The company has switched its LPG (liquefied petroleum gas) bottling plant at Leh, the headquarters of the country’s largest district by area, from diesel generating. A set to an on-site 100 kw (kilo watt) solar power plant built at cost of over Rs One crore.
Essentially a frontier town situated at an elevation of 11,500 feet, Leh has turned into a major tourist attraction during the summer but is not connected to the national power grid. State-run utility PowerGrid has established a transmission line for wheeling power from a 45 MW hydel plant at Alchi, about 75 Kms from Leh, but supply remains patchy.
Since the plant needs uninterrupted power all through the year, IOC has been running the plant on generators, burning 45,000 litres of diesel annually. Solar power will help avoid emission and help in air quality management.
The bottling plant is the energy lifeline for lakhs of soldiers and civil population, especially in the long, harsh winter when the two road links remain blocked and temperature often drops to minus 30 degrees centigrade.
During such trying times, IOC keeps home fires burning by supplying refills, estimated at more than 2.5 lakh domestic cylinders of 14.2 Kg. In addition, 2,215 small cylinders of 5 Kg and over 8,000 refills of 19 Kg to commercial establishments are also supplied.

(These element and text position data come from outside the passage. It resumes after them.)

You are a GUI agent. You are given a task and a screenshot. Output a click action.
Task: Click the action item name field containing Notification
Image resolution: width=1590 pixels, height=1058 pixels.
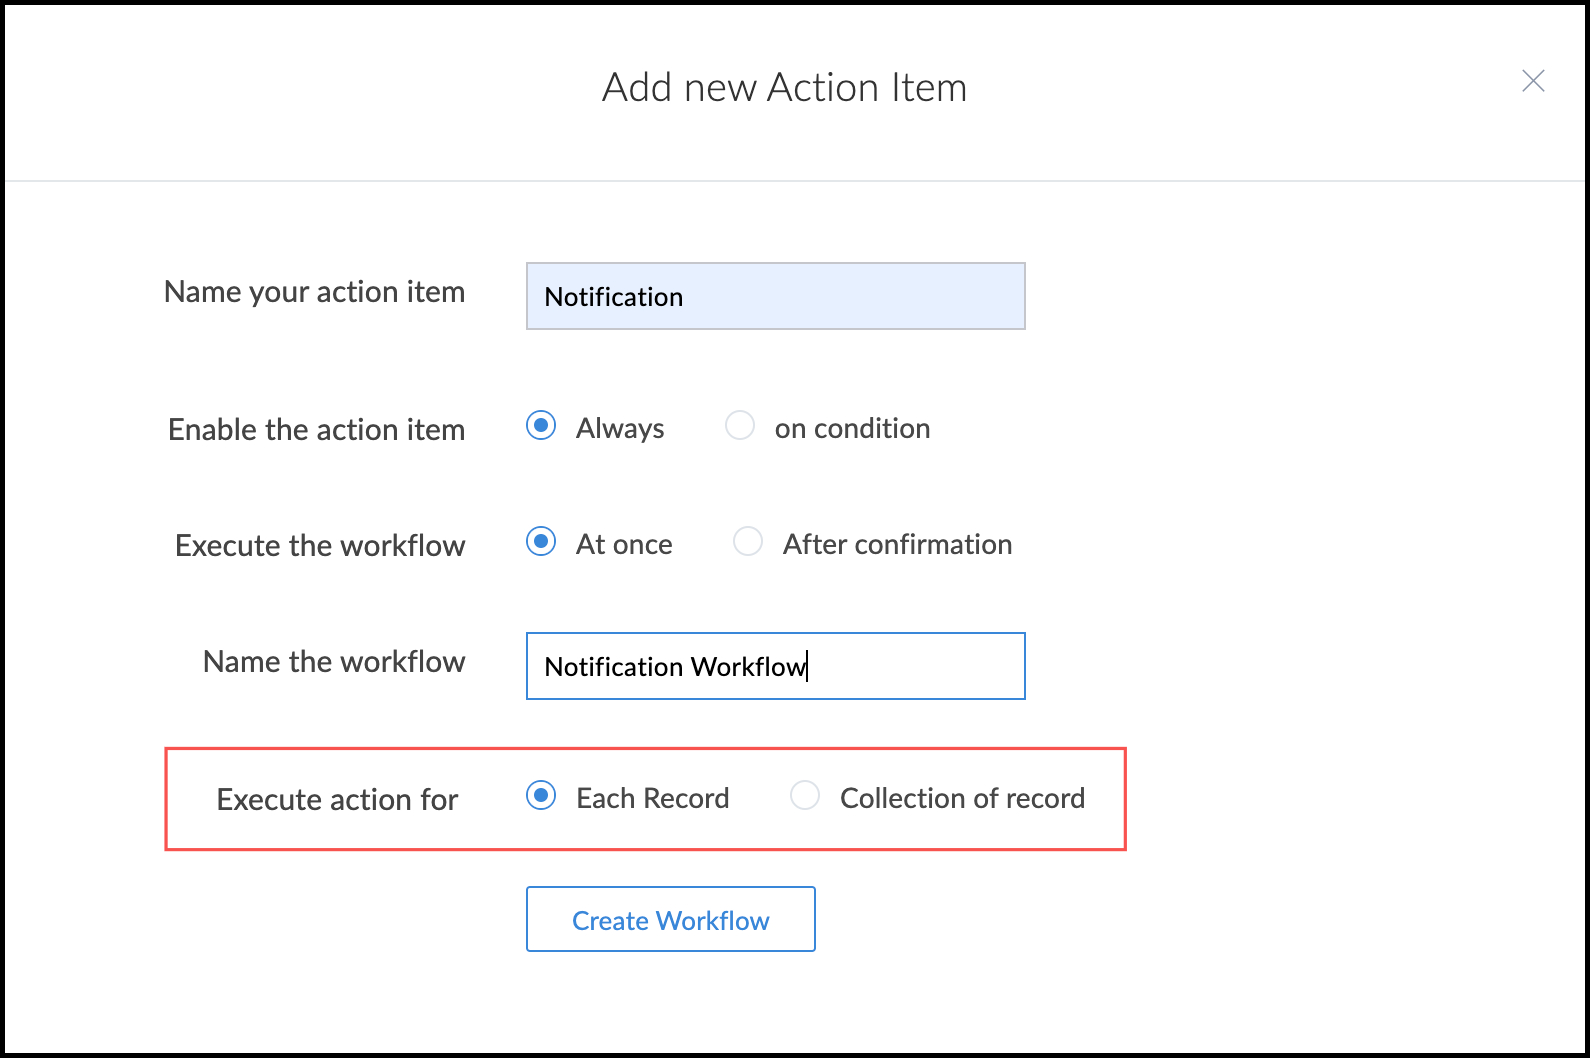[775, 296]
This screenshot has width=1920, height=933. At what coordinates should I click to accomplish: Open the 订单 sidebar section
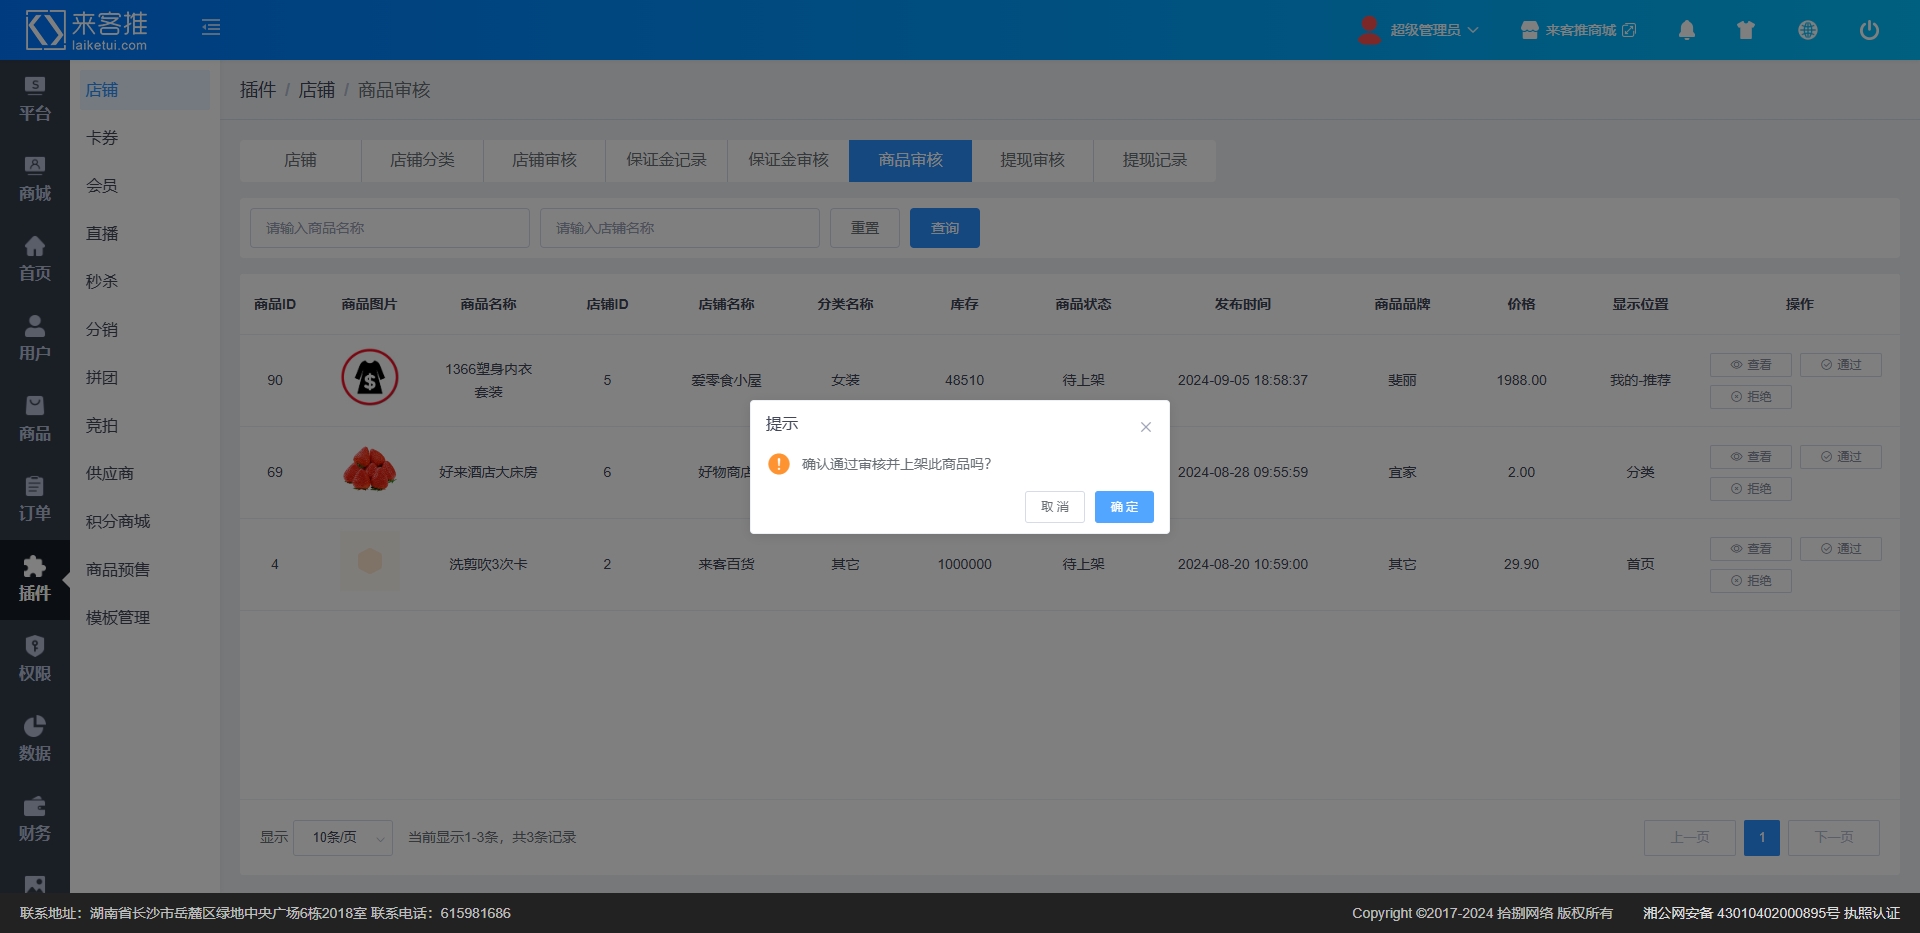pyautogui.click(x=35, y=499)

The plant gets its annual LPG stock in tanker-trucks in the short summer when the roads are open.
The construction of the solar power plant was hampered by weather when an avalanche blocked a truck carrying vital parts at Zoji La, the gateway to Ladakh from Srinagar in December last year and remained stuck through the icy winter. The parts were moved once the road opened this year and the plant was built in 45 days.
This is the latest in a series of steps IndianOil has initiated for greening its business. The company has set a target of running 10,000 retail outlets on solar power.
In June 2015, IOC commissioned the world's highest solar-powered retail outlet -- Lotus Xangpo memorial filling station -- in Leh. The company has installed a solar power generation system at the petrol pump to replace polluting diesel generator. Solar power also enables the retail outlet to save about Rs 30,000 per month in running expense. The investment in the solar power system would be recovered in about 18 months.
IOC already has two other solar-powered retail outlets operating at Choglamsar and the Leh-Manali road in Ladakh region. But both are at a slightly lower altitude than Leh. These outlets operate under extreme weather conditions but solar systems function smoothly as the region gets bright sunlight due to dry weather conditions for the most part of the year.